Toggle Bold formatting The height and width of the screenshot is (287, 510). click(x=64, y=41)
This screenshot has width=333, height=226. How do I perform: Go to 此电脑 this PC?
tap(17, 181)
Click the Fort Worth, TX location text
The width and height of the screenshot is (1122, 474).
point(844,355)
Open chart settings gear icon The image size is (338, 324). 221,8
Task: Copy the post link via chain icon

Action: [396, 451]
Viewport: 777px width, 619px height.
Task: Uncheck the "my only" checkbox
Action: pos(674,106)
----------
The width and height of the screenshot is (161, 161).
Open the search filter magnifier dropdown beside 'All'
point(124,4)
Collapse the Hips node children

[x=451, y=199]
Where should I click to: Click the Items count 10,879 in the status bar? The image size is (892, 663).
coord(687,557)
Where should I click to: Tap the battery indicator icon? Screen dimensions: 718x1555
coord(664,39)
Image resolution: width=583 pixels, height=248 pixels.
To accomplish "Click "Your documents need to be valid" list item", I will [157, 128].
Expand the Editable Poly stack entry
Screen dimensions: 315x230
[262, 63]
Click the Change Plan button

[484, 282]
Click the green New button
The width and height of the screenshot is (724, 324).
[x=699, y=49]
----------
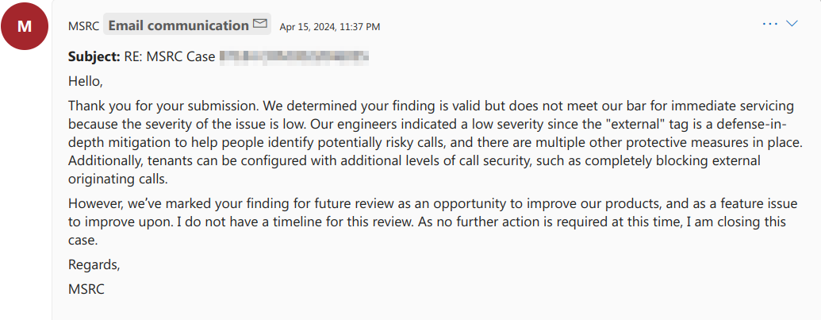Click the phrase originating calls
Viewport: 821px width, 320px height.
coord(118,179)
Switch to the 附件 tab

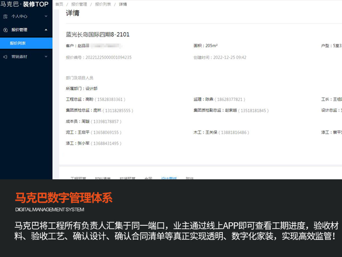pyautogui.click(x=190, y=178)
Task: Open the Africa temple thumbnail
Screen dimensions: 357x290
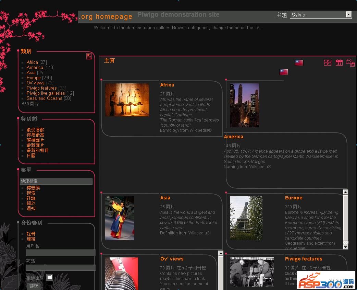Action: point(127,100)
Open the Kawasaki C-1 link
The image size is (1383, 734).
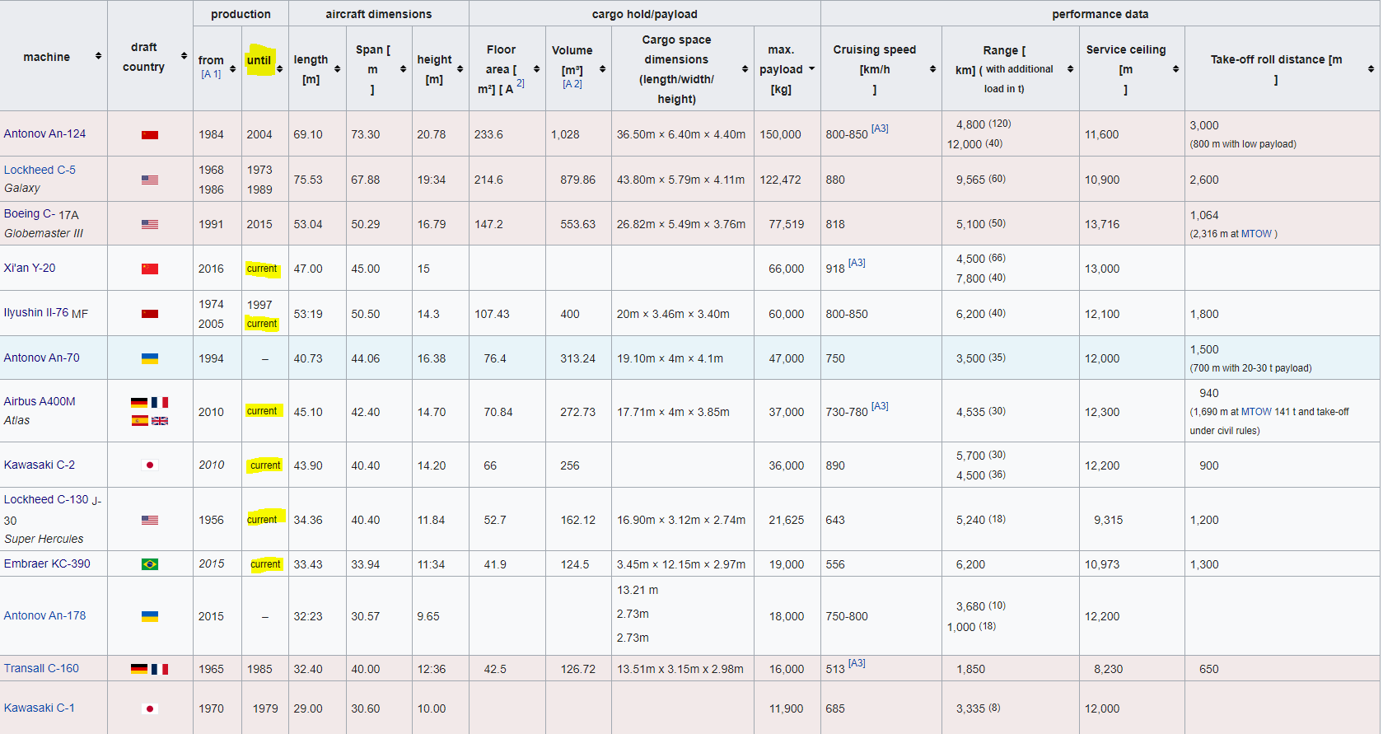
----------
• _WORK INSTRUCTIONS_: From the entries above, extract only the lines running from the one containing "Open the Kawasaki C-1 link" through the one containing "The image size is (1383, 734).", inclusive.

• _ANSWER SPACE_:
Open the Kawasaki C-1 link
The image size is (1383, 734).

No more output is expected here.